§ Fragmento del documento

════

Entramos de lleno en el periodo navideño, unos con ganas de celebrar y otros con ganas de que pase pronto.
Son días de reuniones, celebraciones y consumo desmedido. Días de disfrute para unos y de nostalgia y tristeza para otros. Momentos que, por señalados, agudizan la memoria de lo bueno y de lo malo, cada uno con su historia hace lo que puede y el saldo es diverso.
Acercarnos al final de año evoca el repaso de lo vivido, de lo hecho y de lo pospuesto, también de lo imprevisto y su efecto en nuestras vidas. La reflexión ayuda, aunque conviene no entrar en el bucle de la divagación mental.
La perspectiva del nuevo año sugiere la dirección del rumbo a seguir, tal vez el que ya habíamos marcado, continuando con propósitos comenzados, o puede que, desde la necesidad de renovar nuestros votos con la vida, recuperar la energía y explorar territorios que provoquen la ilusión de nuevas experiencias, personales, profesionales, de aprendizaje siempre.

════

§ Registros
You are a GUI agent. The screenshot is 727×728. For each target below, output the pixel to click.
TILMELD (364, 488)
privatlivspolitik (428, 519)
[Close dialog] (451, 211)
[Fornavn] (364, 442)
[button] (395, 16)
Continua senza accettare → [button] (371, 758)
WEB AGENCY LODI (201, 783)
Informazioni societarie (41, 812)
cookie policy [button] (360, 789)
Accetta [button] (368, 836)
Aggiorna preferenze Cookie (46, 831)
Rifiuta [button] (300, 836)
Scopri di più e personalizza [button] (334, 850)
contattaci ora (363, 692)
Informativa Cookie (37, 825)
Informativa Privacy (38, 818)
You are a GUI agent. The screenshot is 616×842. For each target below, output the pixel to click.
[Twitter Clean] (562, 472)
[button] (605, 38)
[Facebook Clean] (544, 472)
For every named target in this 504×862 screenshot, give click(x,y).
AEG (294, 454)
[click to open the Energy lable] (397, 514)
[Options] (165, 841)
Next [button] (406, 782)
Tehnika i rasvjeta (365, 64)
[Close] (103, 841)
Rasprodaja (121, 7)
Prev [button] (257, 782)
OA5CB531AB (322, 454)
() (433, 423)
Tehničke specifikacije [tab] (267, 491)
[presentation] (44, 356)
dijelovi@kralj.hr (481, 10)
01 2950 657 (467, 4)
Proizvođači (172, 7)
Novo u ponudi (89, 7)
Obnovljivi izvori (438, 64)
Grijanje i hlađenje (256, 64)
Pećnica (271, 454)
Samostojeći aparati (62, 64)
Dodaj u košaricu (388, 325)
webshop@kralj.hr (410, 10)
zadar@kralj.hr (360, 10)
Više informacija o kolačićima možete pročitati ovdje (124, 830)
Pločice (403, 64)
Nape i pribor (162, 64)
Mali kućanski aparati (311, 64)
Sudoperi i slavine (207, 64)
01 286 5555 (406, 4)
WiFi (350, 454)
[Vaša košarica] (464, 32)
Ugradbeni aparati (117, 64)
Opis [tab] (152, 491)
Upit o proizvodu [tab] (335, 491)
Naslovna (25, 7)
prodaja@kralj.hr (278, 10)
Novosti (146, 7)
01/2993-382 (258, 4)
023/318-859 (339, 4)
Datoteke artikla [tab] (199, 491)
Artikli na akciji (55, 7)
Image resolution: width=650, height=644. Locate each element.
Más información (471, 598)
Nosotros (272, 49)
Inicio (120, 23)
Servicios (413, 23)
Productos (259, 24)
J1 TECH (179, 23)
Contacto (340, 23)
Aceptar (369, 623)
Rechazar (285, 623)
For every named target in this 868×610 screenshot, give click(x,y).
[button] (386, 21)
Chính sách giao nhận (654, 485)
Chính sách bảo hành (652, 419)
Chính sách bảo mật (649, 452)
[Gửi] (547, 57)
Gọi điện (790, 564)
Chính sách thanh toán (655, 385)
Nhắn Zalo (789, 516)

════

§ Tareas propuestas
a - Repite textualmente el fragmento entre "Entramos de lleno" y "la divagación mental.", ambos incluidos.
b - Según el fragmento, ¿qué evoca acercarse al final de año?
Las entradas no tienen ningún papel en esto.

§ Respuestas dadas
a -
Entramos de lleno en el periodo navideño, unos con ganas de celebrar y otros con ganas de que pase pronto.
Son días de reuniones, celebraciones y consumo desmedido. Días de disfrute para unos y de nostalgia y tristeza para otros. Momentos que, por señalados, agudizan la memoria de lo bueno y de lo malo, cada uno con su historia hace lo que puede y el saldo es diverso.
Acercarnos al final de año evoca el repaso de lo vivido, de lo hecho y de lo pospuesto, también de lo imprevisto y su efecto en nuestras vidas. La reflexión ayuda, aunque conviene no entrar en el bucle de la divagación mental.

b - El repaso de lo vivido, de lo hecho y de lo pospuesto, y también de lo imprevisto y su efecto en nuestras vidas.